Building Strong Foundations in Wind Energy with OneCem® Portland Limestone Cement
 

The Challenge
 

In eastern Colorado, wind energy is rapidly taking hold and bringing considerable economic and environmental benefits with it. Located on a combination of pasture and wheat fields in Kit Carson and Cheyenne Counties, the new Crossing Trails Wind Farm is providing farm owners with a stable cash crop through lease payments with minimal impact on current land use. Crossing Trails’ 25 Vestas wind turbines are generating 104 megawatts of clean electricity to power more than 50,000 Colorado homes annually.

As with all projects in rural areas, the construction teams working on the Crossing Trails Wind Farm faced significant challenges.

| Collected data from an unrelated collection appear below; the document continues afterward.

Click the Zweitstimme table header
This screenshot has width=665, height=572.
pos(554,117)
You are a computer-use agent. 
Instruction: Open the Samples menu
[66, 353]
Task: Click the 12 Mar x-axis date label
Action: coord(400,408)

There were nine miles of access roads to build and stabilize on dry sandy soil, more than 16,000 cubic yards of concrete to place for turbine foundations and a large volume of construction materials to source and deliver to the remote jobsite. Ensuring high-performance concrete placements—by addressing sulfate resistance, alkali silica reactivity (ASR), and heat of hydration concerns—and achieving high standards in sustainable construction practices were critical to success. 

The Solution
 

To meet the demanding building performance requirements of the Crossing Trails Wind Farm, while minimizing environmental impact, Holcim recommended and supplied 6,000 tons of OneCem Portland Limestone Cement (PLC) for stabilizing the soil base of the access roads and constructing the concrete foundations supporting the 345-foot-tall wind turbines. OneCem, part of the Envirocore™ Series, has been used in Colorado projects since 2008 and offers the same level of performance as Type I/II cements. Because it uses less clinker, carbon dioxide emissions are reduced by up to 10 percent per ton of cement.

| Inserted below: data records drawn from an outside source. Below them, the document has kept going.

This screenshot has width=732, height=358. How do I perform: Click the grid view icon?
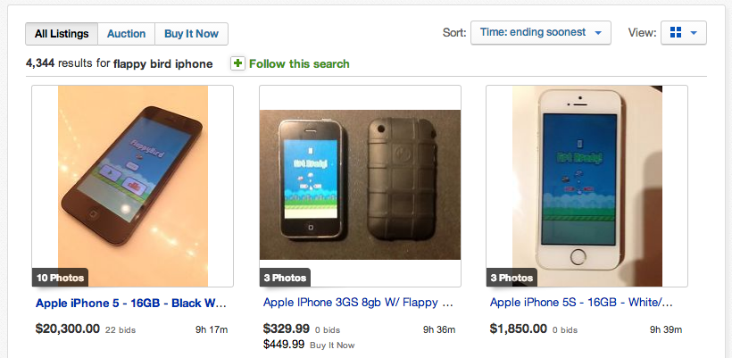pos(676,33)
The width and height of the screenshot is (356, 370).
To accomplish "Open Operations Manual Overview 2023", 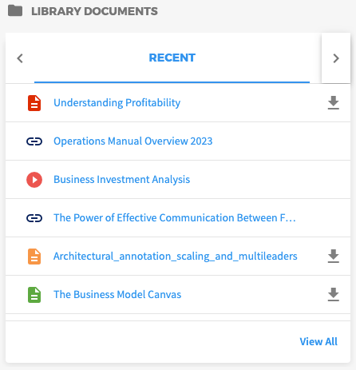I will 133,141.
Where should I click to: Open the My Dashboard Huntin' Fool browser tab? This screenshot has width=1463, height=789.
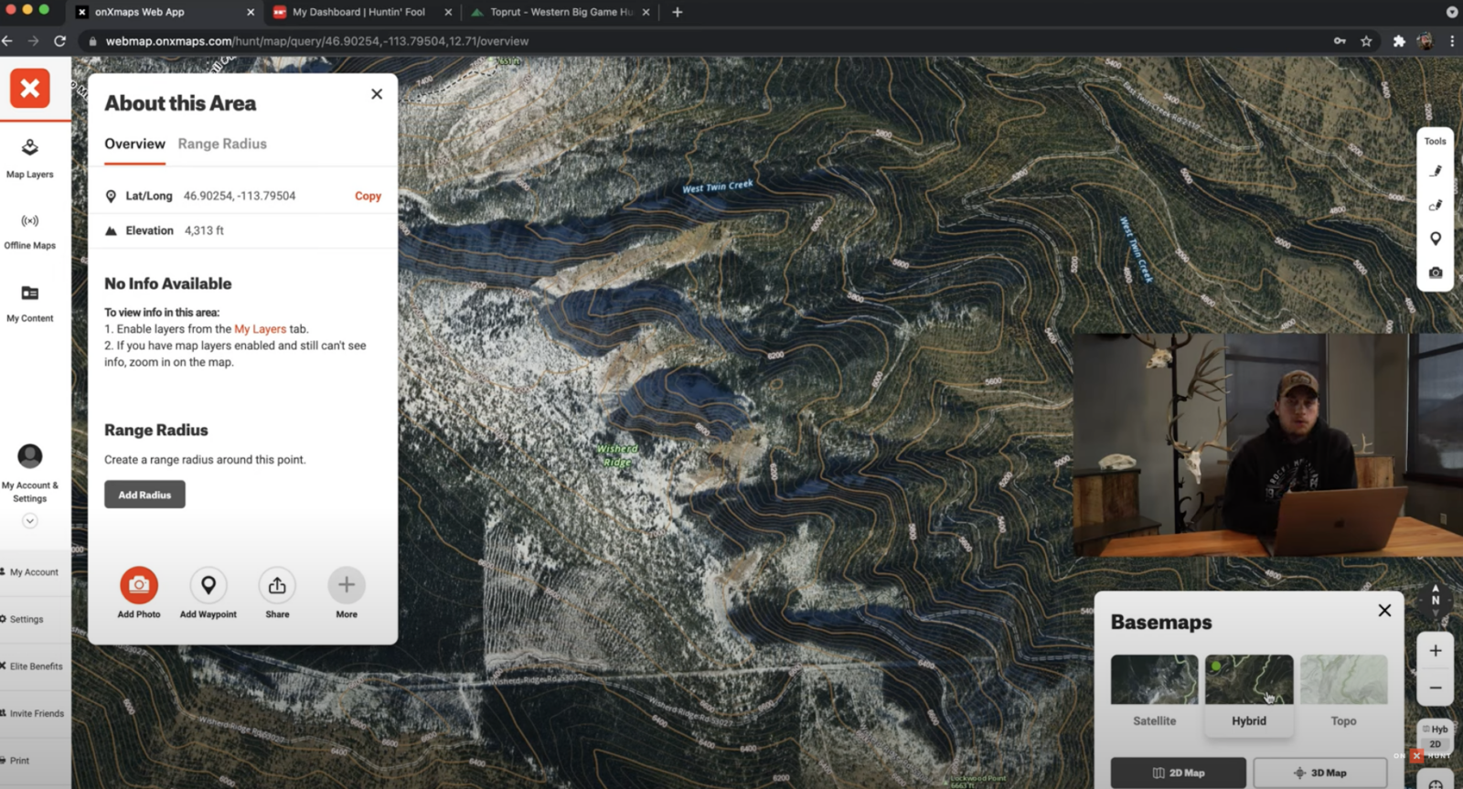click(358, 12)
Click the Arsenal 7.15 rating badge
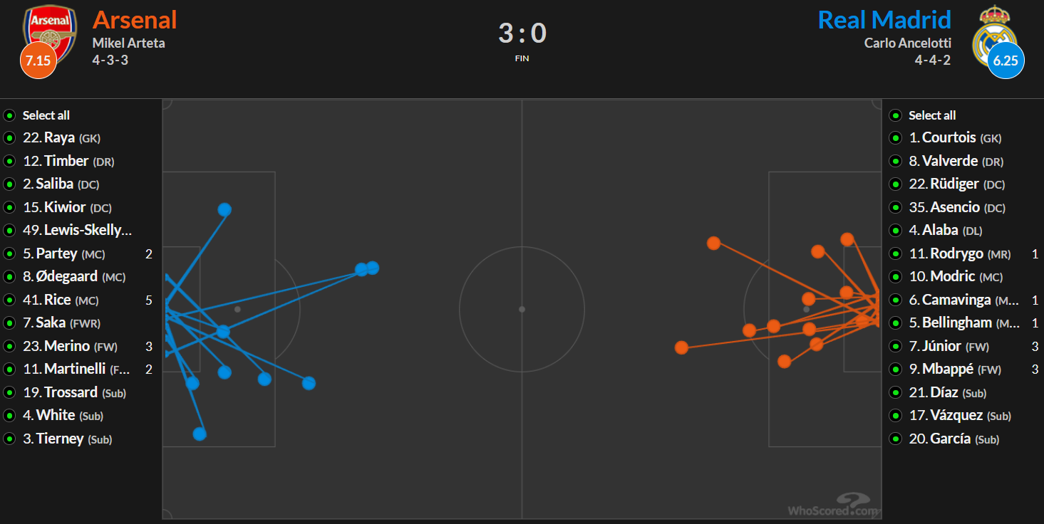The height and width of the screenshot is (524, 1044). [x=38, y=61]
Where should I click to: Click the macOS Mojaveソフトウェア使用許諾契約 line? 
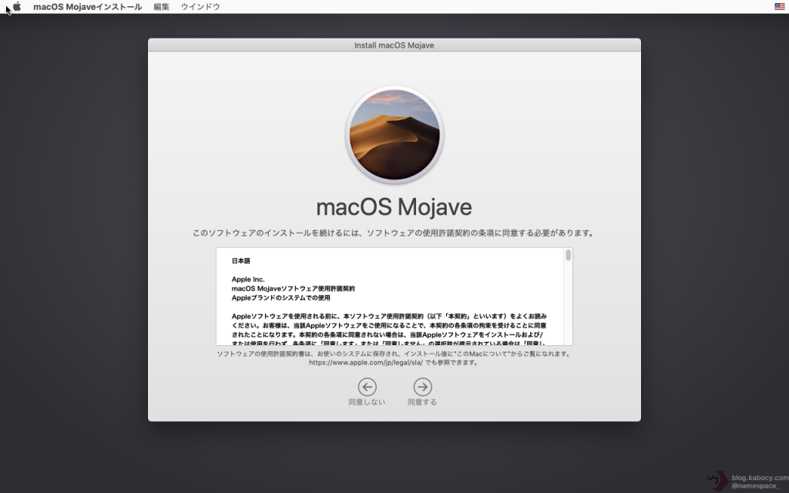click(x=293, y=288)
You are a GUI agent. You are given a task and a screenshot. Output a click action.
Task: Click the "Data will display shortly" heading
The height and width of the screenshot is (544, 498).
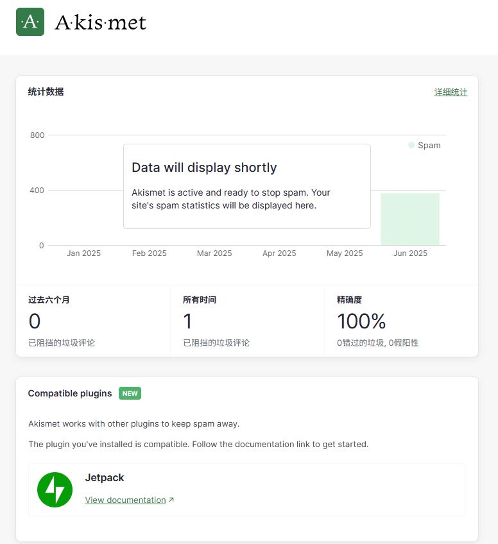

Project plans originally called for the construction of 12-inch aggregate access roads but aggregate is difficult to source and expensive in this part of Colorado. Based on speed of construction requirements, aggregate accessibility and economic considerations, a decision was made to build the roads starting with a 12-inch layer of cement to stabilize the soil and topping that off with a 4-inch layer of aggregate. In switching to the cement stabilization approach, the project team reduced aggregate needs by two-thirds while achieving specified geotechnical compressibility and strength performance properties.

Construction started with bulldozers removing vegetation and topsoil to rough in the 16-foot-wide roads. Spreaders next applied a 12-inch treatment layer of cement to stabilize the soil, which was then capped with 4-inch aggregate wearing course. This provided a stable base for supporting the heavy construction equipment needed to build the turbines. According to Bryan Ray at Allstates Pavement Recycling & Stabilization, outstanding logistics planning was critical as there were no cement storage silos on site and the Holcim cement plant was 160 miles away. “We needed a reliable on-time daily supply of 350 tons of cement and the Holcim delivery trucks were arriving like clockwork, 7 days a week, to load our spreaders and keep the 12-day project schedule on track.”

With the access roads complete, the team set up two portable ready-mix batch plants to produce approximately 16,000 cubic yards of concrete for the 25 wind turbine foundations. The concrete mixes relied on 3,500 tons of OneCem, as well as 20 percent Class F fly ash to mitigate potential ASR issues. Specified 28-day strengths were 5,000 psi for the base and 6,000 psi for the pedestal.
Each 62-foot-diameter, 13-foot-high turbine foundation required 642 cubic yards of concrete. The multi-step construction process started with placing 40 cubic yards of concrete for a four-inch mud matte, rebar was then inserted, 560 cubic yards of concrete were poured next for the base, and the job was completed with pouring 42 cubic yards of concrete for the pedestal. The huge bolts that fasten to the tower were embedded into the upper section of the concrete.

Controlling heat build-up was a primary consideration with the mass concrete pours and the Holcim technical support team relied on embedded thermocouples in the concrete to monitor temperature data. “We had zero thermal cracking in the concrete foundations, met high sulfate resistance and ASR mix design performance requirements, and consistently hit our specified 28-day strengths in 7 to 10 days,” said Corey Emerson, project manager for Kansas-based Hammerson Ready Mix. “This early strength attainment is a great benefit for wind-farm projects, as it allows you to backfill the foundations sooner and complete the work ahead of schedule.” 

The Results

With the costs of renewable energy falling and concerns about climate-changing emissions increasing, the Crossing Trails Wind Farm offers broad and lasting benefits to Colorado’s environment, economy and health of residents.

Installed in 2020, the 25 state-of-the-art wind turbines are generating 104 megawatts of clean electricity to 50,000 rural homes, as well as saving more than 184 million gallons of water each year. And with 6,000 tons of OneCem used to make it all happen, the reduced carbon footprint of the Crossing Trails Wind Farm in environmentally minded Colorado is substantial. 

In what is largely farm country, the homegrown wind power will be another crop from the fertile lands of eastern Colorado, blowing all year long and providing clean power for generations to come.